**TASK GOAL:**
Looking at the data below, count the lines that contain the string "computer". Write only the total.

DATASET CONTENT START

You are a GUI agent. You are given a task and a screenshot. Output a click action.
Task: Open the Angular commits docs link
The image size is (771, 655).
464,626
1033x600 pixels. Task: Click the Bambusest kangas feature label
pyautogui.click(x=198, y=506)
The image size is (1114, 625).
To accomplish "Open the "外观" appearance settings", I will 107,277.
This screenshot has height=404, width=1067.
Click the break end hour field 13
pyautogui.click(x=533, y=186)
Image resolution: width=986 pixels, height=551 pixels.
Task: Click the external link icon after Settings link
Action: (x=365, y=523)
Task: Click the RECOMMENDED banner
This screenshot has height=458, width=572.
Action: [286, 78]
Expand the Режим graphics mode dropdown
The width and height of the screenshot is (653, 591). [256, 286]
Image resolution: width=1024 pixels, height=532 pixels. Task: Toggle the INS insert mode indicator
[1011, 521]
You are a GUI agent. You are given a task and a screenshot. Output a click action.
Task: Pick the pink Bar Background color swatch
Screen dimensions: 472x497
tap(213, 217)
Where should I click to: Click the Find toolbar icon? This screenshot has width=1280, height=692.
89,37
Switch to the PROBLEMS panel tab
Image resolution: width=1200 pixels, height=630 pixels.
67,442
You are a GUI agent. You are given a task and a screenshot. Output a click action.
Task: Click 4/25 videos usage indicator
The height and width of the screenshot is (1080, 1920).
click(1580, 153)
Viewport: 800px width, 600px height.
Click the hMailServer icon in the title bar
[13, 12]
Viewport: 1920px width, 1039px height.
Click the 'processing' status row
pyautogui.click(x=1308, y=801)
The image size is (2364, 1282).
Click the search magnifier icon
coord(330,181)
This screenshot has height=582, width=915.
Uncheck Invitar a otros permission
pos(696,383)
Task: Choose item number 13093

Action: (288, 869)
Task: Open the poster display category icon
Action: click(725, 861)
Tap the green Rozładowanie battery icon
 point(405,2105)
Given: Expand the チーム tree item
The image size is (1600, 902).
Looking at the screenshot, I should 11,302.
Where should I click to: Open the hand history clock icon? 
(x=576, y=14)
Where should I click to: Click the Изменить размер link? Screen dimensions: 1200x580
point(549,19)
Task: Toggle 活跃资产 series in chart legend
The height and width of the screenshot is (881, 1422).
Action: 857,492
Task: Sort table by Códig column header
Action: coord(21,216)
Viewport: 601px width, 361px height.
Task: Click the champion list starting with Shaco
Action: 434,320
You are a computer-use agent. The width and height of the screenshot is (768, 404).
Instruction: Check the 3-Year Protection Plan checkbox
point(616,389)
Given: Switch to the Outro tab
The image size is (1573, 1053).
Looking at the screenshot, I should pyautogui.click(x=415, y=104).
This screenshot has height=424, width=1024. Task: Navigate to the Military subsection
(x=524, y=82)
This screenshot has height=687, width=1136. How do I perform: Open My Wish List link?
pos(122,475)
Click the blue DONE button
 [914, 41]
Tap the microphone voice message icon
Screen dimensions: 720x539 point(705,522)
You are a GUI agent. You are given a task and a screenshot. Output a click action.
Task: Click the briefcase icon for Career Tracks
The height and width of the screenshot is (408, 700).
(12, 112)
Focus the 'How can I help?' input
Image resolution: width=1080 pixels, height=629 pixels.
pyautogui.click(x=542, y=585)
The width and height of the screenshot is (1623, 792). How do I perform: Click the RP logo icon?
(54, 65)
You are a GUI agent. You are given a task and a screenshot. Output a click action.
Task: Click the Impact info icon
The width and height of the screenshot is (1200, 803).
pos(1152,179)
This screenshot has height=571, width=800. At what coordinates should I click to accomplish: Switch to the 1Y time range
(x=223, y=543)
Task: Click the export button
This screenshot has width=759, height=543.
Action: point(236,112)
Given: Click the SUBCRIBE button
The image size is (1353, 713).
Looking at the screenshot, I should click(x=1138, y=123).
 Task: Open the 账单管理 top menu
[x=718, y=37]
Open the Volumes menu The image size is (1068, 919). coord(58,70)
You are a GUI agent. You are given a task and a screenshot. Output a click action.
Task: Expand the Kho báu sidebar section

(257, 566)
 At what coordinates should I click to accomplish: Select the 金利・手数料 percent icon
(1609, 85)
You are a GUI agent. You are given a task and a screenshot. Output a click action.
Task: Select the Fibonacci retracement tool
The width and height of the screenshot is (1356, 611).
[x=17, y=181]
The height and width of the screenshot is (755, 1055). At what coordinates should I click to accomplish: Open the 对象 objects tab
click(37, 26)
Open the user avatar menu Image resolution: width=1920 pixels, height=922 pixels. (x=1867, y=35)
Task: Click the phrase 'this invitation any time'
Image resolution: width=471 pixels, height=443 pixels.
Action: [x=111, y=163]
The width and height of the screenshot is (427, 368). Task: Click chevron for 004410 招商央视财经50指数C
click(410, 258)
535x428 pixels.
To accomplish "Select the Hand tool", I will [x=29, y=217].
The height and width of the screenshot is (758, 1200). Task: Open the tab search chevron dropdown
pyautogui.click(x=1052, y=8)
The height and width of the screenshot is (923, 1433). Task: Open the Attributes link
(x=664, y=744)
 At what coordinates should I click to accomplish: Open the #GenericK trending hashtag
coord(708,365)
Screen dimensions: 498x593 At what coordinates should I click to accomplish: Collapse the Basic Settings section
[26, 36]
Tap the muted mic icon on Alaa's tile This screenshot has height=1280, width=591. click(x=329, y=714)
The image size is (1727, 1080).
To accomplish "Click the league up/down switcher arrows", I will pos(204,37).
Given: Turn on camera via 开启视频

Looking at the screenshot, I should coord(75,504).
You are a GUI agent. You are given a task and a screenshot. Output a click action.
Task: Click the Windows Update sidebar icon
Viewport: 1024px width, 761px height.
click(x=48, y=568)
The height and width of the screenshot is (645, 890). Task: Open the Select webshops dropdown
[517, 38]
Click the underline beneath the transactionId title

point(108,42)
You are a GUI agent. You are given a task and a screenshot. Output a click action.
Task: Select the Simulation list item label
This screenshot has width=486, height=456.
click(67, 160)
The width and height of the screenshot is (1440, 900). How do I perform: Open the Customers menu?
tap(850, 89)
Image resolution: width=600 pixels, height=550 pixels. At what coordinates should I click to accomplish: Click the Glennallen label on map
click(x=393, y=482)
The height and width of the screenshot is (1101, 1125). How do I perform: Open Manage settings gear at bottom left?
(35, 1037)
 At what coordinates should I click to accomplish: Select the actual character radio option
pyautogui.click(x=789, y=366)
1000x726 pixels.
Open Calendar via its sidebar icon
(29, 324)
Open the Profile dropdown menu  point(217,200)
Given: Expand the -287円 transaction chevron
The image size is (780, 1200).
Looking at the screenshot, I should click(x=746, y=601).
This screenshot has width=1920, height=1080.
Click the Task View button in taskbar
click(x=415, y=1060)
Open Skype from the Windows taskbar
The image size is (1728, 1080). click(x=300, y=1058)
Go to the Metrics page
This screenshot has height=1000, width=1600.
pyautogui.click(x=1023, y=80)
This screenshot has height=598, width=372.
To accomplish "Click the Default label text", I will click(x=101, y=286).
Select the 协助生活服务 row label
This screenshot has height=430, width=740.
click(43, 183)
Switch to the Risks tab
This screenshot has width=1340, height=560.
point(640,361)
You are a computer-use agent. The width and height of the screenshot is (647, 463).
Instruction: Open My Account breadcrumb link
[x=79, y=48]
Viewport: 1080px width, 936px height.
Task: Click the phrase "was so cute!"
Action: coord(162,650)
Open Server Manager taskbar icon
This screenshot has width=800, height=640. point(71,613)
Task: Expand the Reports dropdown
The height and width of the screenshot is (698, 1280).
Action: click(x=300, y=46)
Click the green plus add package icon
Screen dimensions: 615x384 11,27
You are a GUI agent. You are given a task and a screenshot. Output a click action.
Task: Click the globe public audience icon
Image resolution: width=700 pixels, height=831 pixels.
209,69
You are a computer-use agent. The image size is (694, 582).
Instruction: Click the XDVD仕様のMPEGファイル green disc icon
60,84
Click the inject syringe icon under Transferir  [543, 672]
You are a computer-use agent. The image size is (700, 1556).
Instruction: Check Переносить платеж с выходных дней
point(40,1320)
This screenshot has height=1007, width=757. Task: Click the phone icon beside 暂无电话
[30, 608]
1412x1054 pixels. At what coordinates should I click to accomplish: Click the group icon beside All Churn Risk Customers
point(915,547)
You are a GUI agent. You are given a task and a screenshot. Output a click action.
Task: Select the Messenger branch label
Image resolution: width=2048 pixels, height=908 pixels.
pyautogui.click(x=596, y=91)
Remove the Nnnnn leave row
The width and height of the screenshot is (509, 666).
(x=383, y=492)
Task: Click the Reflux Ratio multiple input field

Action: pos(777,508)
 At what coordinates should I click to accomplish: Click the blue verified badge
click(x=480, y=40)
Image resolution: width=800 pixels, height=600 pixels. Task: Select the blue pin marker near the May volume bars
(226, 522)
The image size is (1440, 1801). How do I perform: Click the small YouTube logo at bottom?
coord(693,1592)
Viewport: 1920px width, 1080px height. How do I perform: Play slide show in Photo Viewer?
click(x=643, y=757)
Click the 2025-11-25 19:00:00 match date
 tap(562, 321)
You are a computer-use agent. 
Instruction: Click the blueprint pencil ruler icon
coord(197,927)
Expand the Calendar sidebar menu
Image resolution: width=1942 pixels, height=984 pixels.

DATASET CONTENT END

**TASK RESULT:**
5